ABOUT THIS EXERCISE
The "You are a computer-use agent. 1644x2264" line through the end of the listing below is what to set down, word for word, and nothing else.

INFORMATION SHOWN

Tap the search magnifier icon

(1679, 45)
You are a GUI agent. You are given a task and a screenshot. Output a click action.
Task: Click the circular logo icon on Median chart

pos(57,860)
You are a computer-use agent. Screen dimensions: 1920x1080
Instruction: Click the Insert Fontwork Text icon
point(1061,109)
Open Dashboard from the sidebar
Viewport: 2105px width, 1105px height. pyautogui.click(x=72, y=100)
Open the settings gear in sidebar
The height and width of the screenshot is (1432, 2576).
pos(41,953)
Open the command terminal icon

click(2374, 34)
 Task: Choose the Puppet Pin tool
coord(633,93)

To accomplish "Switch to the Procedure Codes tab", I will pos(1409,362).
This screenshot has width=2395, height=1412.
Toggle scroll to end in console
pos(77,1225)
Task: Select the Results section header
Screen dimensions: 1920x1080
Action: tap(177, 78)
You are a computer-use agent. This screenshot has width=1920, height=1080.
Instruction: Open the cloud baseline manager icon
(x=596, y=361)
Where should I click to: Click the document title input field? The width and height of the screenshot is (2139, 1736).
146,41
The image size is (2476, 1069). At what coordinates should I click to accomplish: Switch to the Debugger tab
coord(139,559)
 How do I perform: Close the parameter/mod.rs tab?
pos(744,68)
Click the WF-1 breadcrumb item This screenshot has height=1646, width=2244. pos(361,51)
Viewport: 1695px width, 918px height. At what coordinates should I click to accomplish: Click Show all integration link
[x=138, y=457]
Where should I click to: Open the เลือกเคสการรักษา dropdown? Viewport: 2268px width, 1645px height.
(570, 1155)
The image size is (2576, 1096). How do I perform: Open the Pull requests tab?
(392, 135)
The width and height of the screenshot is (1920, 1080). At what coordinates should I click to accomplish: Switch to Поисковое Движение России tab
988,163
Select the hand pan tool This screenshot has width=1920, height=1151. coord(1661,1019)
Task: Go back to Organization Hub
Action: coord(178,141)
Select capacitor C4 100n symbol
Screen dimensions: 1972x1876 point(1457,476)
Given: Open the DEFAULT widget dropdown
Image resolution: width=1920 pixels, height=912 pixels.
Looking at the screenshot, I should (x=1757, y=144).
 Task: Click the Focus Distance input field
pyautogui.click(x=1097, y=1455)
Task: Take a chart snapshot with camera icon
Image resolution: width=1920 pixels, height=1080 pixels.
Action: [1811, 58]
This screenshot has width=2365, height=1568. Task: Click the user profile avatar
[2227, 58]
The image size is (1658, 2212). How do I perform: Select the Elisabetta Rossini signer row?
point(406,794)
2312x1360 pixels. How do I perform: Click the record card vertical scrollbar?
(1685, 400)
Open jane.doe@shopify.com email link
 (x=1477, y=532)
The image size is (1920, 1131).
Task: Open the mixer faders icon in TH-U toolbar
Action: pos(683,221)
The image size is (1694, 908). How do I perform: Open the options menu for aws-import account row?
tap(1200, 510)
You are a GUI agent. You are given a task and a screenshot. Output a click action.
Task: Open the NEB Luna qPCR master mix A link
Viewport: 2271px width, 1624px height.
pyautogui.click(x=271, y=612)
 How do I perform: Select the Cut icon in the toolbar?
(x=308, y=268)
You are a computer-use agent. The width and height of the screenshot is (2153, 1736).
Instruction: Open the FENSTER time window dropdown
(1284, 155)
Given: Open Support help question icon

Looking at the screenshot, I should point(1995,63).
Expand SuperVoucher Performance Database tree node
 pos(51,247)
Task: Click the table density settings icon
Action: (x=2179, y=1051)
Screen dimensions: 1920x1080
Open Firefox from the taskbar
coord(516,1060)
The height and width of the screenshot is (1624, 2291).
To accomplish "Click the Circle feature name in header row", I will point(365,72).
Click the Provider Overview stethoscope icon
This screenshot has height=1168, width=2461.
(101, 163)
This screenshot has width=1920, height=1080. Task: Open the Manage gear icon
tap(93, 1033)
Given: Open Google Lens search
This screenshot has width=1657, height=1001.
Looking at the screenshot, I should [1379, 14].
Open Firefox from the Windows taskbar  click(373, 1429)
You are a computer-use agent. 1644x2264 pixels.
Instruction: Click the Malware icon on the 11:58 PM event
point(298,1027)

OUTPUT
You are a computer-use agent. 1644x2264 pixels.
Instruction: Click the Malware icon on the 11:58 PM event
point(298,1027)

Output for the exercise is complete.